[Text]

Novellus becomes Fore Biotherapeutics as it completes pivot from diagnostics to precision oncology

Novellus becomes Fore Biotherapeutics as it completes pivot from diagnostics to precision oncology

NovellusDx started out as a diagnostics company but has been making moves toward becoming a cancer therapeutics biotech in recent months, picking up a BRAF drug from Daiichi Sankyo and raising $57 million to shepherd it through the clinic. Now, it’s wrapping its transformation up with a new name and a new CEO: Fore Biotherapeutics and Usama Malik, a former Immunomedics executive who orchestrated the company’s $21 billion buyout by Gilead. 

The company also appointed Dieter Weinand, a veteran of several Big Pharmas, including Bayer, Sanofi, Pfizer and Bristol Myers Squibb, as chairman of its board. The duo arrives as the Jerusalem-based company prepares to move its headquarters to the U.S. and build a U.S.-based leadership team. Malik takes over from Michael Vidne, Ph.D., who transitions to the chief business officer and chief strategy officer roles. Vidne will continue to run the company's team in Israel, Malik said.

[/Text]

● Required actions:
a – Decide whether each statement agrees with the Novellus article: (i) The company raised $57 million to take its BRAF drug through the clinic. (ii) Dieter Weinand was named the company's new CEO. (iii) Michael Vidne will keep running the company's team in Israel. Answer yes or no for each and quote the deciding words.
b – Reproduce everything in the Novellus article from "The company also" down to "Israel, Malik said.", word for word.

[Data excerpts]

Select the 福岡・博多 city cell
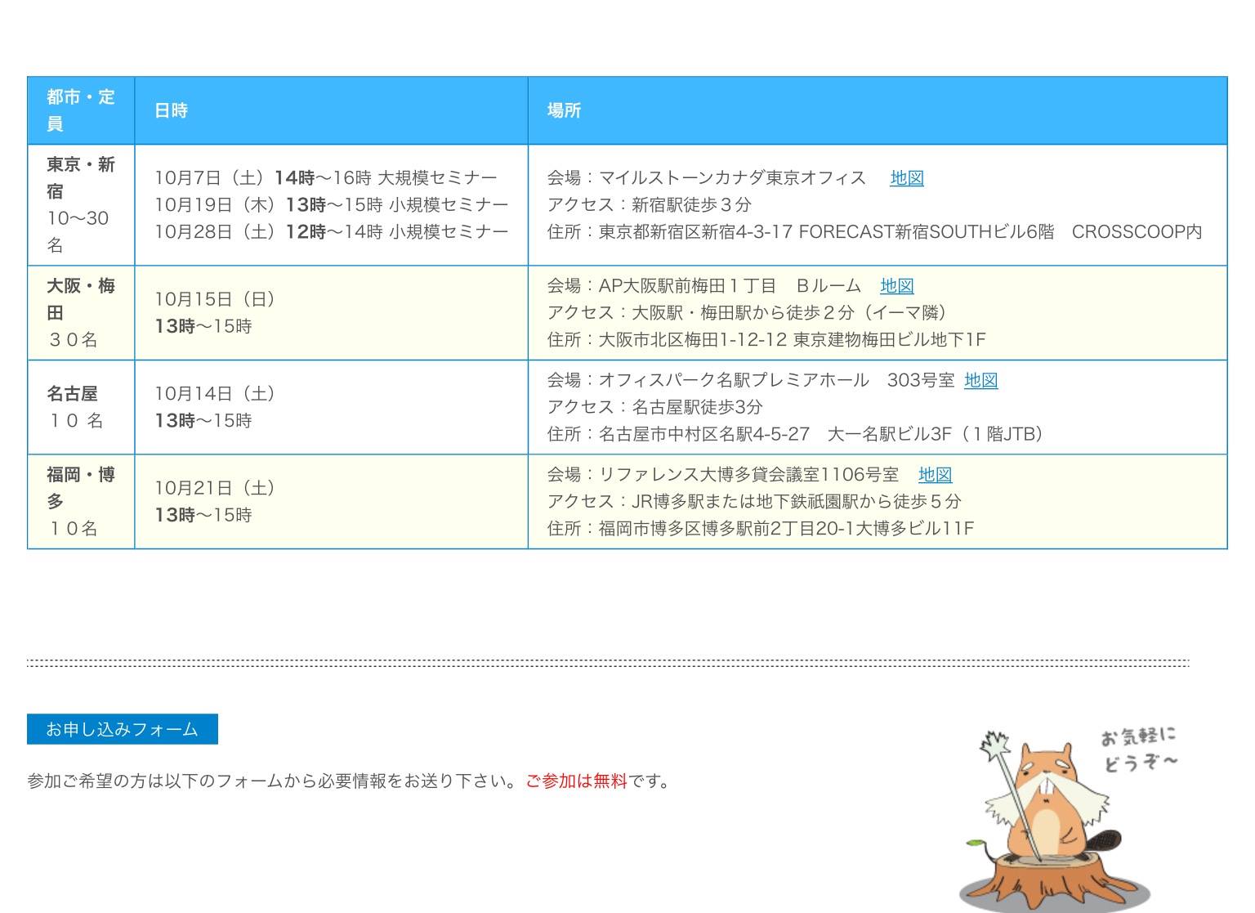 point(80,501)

[/Data excerpts]
[Data excerpts]

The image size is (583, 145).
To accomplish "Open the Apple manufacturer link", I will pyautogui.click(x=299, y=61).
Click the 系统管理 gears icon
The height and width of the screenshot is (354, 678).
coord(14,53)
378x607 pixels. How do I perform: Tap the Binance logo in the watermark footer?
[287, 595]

[/Data excerpts]

● Answers for this exercise:
a –
(i) Yes: "raising $57 million to shepherd it through the clinic"
(ii) No: "appointed Dieter Weinand, a veteran of several Big Pharmas, including Bayer, Sanofi, Pfizer and Bristol Myers Squibb, as chairman of its board"
(iii) Yes: "Vidne will continue to run the company's team in Israel"

b –
The company also appointed Dieter Weinand, a veteran of several Big Pharmas, including Bayer, Sanofi, Pfizer and Bristol Myers Squibb, as chairman of its board. The duo arrives as the Jerusalem-based company prepares to move its headquarters to the U.S. and build a U.S.-based leadership team. Malik takes over from Michael Vidne, Ph.D., who transitions to the chief business officer and chief strategy officer roles. Vidne will continue to run the company's team in Israel, Malik said.